- _Instrucción dada_
Convierte en una tabla Markdown solo las líneas que van desde la que contiene "Toggle tool window bars in status bar corner" hasta la que contiene "pos(450,126)", ambas incluidas, con la columna n para el número de fila y la columna Línea para cada línea. Deja fuera las líneas en blanco.

= = = = =

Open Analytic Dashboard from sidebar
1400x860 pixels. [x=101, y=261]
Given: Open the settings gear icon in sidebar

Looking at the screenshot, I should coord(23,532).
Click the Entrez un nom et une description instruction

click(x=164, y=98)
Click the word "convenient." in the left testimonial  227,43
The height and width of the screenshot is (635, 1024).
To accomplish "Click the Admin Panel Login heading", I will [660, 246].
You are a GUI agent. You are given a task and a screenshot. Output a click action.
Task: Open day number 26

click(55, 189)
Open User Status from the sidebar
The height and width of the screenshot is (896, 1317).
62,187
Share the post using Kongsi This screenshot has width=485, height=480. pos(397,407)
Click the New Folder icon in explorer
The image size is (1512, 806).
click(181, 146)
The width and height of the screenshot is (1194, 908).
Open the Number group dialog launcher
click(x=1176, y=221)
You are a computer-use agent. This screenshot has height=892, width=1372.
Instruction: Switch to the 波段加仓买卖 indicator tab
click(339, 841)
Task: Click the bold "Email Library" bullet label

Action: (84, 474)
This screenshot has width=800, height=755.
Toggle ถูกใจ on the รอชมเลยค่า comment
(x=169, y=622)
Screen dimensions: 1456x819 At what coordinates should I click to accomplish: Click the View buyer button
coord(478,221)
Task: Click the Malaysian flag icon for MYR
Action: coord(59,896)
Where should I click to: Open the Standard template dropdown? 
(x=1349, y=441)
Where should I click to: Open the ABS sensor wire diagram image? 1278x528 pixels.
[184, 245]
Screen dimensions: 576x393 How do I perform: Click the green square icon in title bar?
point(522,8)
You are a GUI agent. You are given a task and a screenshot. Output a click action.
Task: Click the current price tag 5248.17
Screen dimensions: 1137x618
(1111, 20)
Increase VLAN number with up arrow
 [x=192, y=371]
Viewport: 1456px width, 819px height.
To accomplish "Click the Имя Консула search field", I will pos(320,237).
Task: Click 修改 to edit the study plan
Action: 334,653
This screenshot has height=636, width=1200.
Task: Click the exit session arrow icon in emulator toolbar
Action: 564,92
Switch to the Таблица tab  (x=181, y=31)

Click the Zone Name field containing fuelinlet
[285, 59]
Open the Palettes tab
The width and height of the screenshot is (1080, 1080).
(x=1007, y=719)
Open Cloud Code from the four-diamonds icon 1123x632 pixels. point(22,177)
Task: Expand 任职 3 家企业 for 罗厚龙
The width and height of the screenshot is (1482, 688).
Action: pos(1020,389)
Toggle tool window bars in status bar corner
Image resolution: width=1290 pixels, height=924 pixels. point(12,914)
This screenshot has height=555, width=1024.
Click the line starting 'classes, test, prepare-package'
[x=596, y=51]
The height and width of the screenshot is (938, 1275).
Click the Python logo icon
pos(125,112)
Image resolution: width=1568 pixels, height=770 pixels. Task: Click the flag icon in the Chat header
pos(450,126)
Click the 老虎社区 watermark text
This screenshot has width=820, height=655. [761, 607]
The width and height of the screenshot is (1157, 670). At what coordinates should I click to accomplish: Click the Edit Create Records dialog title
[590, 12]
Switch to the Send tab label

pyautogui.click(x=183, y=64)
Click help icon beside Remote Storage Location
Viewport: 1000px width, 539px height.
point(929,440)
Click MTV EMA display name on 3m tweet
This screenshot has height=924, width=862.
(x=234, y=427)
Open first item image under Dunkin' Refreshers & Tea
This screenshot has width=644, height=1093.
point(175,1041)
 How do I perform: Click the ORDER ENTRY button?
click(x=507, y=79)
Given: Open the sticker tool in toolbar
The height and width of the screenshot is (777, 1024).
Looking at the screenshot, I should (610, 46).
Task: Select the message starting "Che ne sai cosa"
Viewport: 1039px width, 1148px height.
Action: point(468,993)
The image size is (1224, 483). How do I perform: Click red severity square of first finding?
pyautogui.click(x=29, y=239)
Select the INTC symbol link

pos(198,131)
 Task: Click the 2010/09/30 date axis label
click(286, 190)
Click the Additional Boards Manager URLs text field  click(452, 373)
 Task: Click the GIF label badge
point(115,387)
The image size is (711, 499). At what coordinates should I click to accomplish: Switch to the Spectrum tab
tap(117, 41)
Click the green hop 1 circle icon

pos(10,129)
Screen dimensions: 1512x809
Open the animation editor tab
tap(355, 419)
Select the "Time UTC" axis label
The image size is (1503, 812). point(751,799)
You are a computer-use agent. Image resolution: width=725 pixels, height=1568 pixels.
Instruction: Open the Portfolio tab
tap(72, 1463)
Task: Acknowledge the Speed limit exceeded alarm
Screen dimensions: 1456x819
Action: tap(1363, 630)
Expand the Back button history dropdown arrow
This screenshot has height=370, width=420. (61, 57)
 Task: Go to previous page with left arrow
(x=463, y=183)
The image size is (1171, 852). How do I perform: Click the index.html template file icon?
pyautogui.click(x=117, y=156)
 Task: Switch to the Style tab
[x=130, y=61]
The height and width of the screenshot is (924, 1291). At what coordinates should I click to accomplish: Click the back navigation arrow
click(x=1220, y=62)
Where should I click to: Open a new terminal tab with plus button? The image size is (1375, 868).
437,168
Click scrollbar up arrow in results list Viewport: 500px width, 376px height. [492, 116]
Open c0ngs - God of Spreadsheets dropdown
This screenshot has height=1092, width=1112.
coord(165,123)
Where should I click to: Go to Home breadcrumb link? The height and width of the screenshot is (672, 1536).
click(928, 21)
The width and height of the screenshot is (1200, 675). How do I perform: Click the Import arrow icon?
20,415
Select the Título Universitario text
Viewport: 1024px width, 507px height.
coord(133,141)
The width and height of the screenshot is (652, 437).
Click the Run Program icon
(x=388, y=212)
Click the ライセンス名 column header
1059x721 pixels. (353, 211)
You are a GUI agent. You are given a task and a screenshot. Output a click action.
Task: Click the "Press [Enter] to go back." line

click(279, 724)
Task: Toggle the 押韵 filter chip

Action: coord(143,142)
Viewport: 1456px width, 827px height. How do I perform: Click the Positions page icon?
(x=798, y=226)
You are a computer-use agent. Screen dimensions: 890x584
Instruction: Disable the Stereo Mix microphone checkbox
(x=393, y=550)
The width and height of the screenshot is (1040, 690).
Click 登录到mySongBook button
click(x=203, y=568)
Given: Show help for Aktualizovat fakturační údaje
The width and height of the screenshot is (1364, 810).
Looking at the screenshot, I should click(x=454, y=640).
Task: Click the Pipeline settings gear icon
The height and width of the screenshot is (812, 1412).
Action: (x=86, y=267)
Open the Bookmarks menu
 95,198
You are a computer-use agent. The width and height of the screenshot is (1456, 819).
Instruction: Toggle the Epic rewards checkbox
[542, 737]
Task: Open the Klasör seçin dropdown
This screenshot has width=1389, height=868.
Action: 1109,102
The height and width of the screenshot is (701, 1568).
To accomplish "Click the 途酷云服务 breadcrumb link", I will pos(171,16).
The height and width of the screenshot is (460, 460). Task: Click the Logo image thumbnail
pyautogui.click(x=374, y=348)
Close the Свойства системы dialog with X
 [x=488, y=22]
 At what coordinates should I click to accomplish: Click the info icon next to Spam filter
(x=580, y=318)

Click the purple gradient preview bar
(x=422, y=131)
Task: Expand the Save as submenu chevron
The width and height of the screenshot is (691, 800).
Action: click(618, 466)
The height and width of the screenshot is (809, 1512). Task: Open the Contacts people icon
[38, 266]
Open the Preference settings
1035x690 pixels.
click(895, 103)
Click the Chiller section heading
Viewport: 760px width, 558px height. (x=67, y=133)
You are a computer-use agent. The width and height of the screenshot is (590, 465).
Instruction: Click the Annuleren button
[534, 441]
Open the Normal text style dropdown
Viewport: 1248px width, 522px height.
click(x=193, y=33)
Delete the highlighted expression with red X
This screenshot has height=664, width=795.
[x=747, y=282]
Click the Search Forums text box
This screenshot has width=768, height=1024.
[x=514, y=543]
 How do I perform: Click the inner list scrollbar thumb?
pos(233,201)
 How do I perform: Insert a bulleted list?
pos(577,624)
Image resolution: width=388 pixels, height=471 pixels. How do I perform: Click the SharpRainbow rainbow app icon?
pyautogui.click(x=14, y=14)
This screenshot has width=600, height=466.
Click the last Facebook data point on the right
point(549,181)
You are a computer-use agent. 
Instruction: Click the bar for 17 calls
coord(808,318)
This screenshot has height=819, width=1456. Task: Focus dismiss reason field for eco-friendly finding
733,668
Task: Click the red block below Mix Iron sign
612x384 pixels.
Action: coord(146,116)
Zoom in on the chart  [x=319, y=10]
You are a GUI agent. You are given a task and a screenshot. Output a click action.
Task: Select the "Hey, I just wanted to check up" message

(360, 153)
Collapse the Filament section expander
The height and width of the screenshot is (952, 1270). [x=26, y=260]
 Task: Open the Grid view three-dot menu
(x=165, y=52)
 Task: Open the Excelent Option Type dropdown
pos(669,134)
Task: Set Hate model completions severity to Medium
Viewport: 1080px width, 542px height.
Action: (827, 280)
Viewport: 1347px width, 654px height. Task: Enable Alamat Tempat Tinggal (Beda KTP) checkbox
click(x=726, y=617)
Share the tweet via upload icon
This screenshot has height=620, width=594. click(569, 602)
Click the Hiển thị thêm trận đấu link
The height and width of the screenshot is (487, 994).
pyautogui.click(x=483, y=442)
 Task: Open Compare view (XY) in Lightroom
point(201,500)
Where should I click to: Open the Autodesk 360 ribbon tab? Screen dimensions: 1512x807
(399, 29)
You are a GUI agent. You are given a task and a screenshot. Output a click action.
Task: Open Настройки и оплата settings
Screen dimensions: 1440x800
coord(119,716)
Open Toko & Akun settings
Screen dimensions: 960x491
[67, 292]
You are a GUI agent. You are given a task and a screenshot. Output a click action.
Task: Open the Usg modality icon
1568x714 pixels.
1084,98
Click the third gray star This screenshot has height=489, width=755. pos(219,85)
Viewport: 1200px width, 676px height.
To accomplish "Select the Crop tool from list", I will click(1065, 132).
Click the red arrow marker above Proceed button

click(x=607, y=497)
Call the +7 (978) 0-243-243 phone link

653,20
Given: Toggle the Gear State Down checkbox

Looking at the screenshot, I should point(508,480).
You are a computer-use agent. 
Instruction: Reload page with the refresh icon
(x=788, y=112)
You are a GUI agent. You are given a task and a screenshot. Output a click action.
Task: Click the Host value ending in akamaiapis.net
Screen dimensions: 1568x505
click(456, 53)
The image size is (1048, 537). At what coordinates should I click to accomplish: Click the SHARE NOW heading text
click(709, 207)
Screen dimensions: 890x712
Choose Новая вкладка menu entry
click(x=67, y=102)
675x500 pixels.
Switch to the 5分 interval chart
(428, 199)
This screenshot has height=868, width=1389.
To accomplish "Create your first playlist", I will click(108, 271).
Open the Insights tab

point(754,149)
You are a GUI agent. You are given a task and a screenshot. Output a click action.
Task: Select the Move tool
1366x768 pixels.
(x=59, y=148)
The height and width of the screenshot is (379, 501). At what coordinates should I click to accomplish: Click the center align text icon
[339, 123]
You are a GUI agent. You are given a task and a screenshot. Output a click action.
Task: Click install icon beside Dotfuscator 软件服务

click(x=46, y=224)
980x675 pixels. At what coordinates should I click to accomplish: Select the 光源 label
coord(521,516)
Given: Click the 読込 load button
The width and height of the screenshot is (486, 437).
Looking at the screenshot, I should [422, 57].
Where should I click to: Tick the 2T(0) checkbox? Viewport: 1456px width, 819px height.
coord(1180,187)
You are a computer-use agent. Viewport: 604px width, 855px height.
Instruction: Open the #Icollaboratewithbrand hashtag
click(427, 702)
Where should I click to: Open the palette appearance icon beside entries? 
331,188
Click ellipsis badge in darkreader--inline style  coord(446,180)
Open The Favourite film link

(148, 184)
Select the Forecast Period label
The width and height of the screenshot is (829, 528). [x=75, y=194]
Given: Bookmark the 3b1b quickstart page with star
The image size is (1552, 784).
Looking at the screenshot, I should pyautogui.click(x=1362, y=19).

= = = = =

- _Solución_
| n | Línea |
|---|---|
| 1 | Toggle tool window bars in status bar corner |
| 2 | Image resolution: width=1290 pixels, height=924 pixels. point(12,914) |
| 3 | This screenshot has height=555, width=1024. |
| 4 | Click the line starting 'classes, test, prepare-package' |
| 5 | [x=596, y=51] |
| 6 | The height and width of the screenshot is (938, 1275). |
| 7 | Click the Python logo icon |
| 8 | pos(125,112) |
| 9 | Image resolution: width=1568 pixels, height=770 pixels. Task: Click the flag icon in the Chat header |
| 10 | pos(450,126) |